▶ **PROBLEM REQUIREMENTS**:
Apart from the pictures, every entry below must be given again exactly.

▶ **EXCERPTED DATA**:
··········

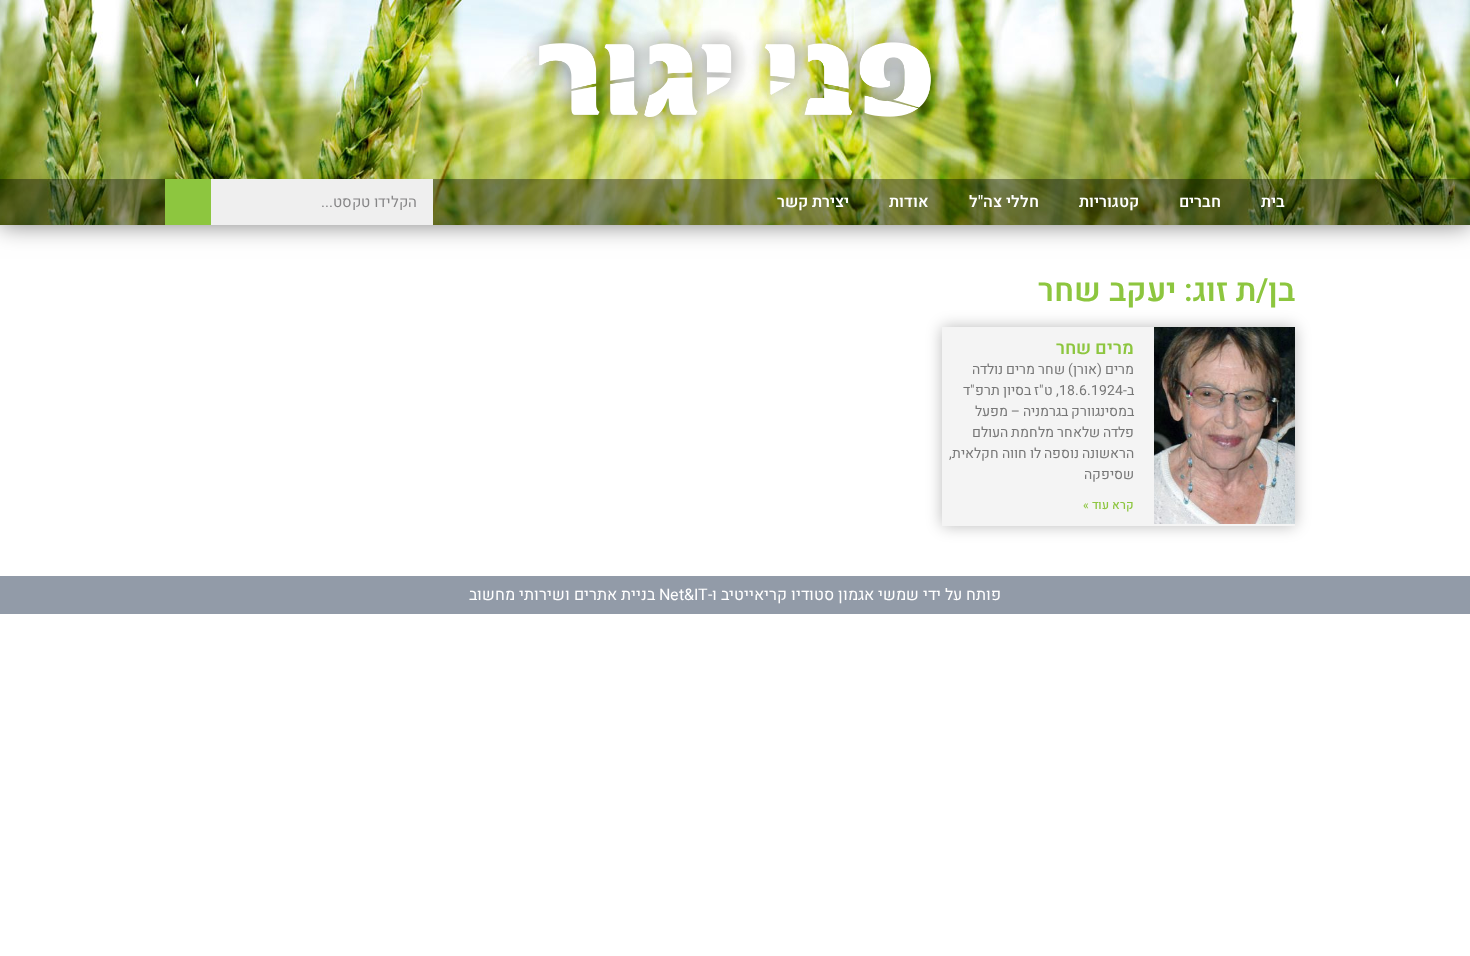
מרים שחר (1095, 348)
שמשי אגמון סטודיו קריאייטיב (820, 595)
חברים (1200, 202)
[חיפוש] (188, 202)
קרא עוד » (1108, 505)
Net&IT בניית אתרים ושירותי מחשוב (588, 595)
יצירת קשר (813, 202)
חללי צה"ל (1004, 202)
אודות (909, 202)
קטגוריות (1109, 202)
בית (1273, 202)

··········

▶ **ANSWER TO THE EXERCISE**:
מרים שחר (1095, 348)
שמשי אגמון סטודיו קריאייטיב (820, 595)
חברים (1200, 202)
[חיפוש] (188, 202)
קרא עוד » (1108, 505)
Net&IT בניית אתרים ושירותי מחשוב (588, 595)
יצירת קשר (813, 202)
חללי צה"ל (1004, 202)
אודות (909, 202)
קטגוריות (1109, 202)
בית (1273, 202)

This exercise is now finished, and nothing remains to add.